WHAT IS REQUIRED
Starting at the first line of the entries below, output every line exactly, up to and including the line with "Toggle selected checkmark".
** SUPPLIED INFORMATION follows **
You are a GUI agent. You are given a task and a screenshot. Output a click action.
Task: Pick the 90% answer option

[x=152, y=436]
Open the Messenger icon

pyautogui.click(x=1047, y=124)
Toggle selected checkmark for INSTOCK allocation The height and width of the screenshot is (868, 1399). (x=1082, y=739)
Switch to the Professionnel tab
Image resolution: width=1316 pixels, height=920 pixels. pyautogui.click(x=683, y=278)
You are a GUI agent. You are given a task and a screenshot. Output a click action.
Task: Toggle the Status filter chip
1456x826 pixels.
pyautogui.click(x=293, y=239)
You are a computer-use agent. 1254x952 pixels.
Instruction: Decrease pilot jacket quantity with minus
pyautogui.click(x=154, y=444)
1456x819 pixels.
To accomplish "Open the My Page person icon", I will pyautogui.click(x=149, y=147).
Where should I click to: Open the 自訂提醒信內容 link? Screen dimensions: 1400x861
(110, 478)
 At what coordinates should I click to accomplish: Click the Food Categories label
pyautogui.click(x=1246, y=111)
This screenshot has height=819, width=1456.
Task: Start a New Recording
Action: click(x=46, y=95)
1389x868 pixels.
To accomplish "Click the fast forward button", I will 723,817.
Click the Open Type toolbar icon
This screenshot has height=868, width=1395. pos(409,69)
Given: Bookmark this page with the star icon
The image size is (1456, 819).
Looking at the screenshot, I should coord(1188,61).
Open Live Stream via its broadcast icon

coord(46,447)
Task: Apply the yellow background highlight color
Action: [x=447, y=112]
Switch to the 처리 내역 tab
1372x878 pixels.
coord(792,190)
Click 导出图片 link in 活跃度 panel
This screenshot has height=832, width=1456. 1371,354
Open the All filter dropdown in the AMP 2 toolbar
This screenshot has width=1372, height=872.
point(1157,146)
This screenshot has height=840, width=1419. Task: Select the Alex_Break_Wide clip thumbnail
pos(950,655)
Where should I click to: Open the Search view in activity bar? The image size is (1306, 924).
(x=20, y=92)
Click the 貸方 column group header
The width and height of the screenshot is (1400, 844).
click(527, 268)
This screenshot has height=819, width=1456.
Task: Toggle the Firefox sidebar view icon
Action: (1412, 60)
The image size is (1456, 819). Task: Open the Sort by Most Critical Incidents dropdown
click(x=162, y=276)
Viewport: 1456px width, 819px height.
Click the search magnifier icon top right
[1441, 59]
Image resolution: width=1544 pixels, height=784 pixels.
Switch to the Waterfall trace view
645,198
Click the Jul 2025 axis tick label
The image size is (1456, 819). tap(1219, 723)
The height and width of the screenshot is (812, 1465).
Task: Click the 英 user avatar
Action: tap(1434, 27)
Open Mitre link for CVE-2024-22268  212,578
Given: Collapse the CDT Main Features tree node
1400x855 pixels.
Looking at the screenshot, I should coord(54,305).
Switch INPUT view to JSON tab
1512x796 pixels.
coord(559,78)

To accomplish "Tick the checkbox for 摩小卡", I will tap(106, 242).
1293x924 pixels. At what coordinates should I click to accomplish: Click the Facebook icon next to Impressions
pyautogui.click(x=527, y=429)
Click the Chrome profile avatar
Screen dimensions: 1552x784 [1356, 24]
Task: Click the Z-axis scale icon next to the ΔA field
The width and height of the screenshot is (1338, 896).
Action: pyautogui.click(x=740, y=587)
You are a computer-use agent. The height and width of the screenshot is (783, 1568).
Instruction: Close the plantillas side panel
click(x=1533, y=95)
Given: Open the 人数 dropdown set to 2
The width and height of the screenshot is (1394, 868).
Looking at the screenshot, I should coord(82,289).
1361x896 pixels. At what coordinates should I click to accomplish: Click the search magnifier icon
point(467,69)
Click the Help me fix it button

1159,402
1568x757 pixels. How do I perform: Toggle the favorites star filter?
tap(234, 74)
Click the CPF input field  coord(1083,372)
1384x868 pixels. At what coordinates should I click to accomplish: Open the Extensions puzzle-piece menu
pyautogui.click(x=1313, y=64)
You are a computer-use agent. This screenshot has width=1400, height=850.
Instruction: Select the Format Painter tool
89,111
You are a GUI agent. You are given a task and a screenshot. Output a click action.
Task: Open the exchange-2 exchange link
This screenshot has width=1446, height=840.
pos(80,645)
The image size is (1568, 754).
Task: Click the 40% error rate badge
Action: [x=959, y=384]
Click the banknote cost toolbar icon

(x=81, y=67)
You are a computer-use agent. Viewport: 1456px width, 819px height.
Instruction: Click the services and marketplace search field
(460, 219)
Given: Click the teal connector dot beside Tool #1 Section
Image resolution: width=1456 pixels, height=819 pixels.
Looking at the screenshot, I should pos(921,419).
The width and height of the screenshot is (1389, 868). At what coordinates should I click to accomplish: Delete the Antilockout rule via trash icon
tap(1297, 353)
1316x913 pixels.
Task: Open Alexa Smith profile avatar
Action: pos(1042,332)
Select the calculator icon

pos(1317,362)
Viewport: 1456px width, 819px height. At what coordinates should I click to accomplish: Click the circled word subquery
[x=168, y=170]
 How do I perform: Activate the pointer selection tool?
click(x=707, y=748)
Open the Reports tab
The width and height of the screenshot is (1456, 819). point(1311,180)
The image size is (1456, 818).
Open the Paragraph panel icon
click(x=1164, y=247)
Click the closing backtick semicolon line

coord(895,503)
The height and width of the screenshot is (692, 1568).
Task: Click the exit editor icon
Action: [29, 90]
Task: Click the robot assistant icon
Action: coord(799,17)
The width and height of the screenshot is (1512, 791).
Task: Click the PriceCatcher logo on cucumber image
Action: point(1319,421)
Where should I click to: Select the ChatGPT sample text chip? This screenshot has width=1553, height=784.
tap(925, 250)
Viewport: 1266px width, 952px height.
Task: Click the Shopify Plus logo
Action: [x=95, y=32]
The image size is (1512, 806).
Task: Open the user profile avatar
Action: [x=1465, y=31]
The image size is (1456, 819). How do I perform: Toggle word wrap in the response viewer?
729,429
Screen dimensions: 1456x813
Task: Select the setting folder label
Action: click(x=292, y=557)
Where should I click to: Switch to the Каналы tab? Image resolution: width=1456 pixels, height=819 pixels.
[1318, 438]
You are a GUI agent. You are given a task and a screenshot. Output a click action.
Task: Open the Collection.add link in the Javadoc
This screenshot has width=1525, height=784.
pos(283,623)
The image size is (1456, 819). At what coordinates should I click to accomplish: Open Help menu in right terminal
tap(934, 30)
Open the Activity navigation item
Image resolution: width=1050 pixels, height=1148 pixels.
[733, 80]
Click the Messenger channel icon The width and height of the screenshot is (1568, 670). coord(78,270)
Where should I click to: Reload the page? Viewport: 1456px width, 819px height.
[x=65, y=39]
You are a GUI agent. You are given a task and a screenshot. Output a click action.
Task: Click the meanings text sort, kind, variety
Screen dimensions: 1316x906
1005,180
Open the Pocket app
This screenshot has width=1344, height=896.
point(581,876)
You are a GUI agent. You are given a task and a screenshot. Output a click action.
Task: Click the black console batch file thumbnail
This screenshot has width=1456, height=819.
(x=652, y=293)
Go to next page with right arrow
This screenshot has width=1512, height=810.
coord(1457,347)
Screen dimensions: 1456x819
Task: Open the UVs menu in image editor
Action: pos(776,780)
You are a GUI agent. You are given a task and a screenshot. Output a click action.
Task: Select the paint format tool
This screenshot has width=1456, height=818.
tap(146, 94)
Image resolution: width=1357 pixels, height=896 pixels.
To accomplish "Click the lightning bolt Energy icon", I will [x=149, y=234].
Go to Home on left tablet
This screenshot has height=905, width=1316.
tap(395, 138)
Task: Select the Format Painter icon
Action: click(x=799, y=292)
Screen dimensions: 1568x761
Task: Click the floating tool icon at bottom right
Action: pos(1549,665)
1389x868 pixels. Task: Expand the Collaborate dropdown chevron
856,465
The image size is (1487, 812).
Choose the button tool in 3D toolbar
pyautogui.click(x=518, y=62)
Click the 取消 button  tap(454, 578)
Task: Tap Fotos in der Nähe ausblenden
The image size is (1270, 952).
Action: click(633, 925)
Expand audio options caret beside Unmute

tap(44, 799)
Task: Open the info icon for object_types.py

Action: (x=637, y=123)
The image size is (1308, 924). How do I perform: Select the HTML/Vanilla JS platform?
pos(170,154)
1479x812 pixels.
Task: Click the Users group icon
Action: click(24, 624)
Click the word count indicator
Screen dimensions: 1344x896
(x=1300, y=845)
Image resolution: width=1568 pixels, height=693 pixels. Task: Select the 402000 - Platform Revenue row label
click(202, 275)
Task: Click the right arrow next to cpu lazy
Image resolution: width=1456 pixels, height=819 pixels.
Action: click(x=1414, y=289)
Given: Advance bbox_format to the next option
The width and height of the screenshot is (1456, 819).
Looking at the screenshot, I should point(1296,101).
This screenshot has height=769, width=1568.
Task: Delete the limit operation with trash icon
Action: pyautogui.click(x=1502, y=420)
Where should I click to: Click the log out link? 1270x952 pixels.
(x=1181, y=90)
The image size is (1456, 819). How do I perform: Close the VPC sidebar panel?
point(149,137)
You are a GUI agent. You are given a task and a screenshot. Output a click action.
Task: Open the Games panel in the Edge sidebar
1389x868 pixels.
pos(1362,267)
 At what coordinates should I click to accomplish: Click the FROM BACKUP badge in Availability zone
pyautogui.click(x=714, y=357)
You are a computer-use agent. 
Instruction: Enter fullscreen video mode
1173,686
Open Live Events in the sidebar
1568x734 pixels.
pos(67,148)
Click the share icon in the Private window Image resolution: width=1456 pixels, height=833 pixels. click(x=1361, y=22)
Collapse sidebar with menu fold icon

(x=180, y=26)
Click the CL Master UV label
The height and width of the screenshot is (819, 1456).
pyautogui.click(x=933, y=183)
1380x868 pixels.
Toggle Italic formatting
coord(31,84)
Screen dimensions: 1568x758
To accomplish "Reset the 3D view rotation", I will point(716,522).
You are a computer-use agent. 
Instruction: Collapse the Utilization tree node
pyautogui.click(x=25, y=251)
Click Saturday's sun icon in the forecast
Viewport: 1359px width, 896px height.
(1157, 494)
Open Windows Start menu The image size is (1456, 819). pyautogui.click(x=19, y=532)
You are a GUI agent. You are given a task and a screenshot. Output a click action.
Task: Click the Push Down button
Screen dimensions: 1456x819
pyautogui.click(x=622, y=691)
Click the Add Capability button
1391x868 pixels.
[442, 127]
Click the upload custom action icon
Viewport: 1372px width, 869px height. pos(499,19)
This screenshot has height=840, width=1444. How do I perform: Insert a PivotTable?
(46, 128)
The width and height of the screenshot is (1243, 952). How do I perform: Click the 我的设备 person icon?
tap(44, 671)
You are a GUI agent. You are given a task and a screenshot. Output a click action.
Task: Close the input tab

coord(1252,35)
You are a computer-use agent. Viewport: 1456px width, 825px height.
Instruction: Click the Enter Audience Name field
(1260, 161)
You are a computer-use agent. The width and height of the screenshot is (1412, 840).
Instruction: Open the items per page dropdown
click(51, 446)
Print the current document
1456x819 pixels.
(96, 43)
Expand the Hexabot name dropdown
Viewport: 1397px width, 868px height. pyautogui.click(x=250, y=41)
** End of SUPPLIED INFORMATION **
TASK ANSWER
You are a GUI agent. You are given a task and a screenshot. Output a click action.
Task: Pick the 90% answer option

[x=152, y=436]
Open the Messenger icon

pyautogui.click(x=1047, y=124)
Toggle selected checkmark for INSTOCK allocation The height and width of the screenshot is (868, 1399). (x=1082, y=739)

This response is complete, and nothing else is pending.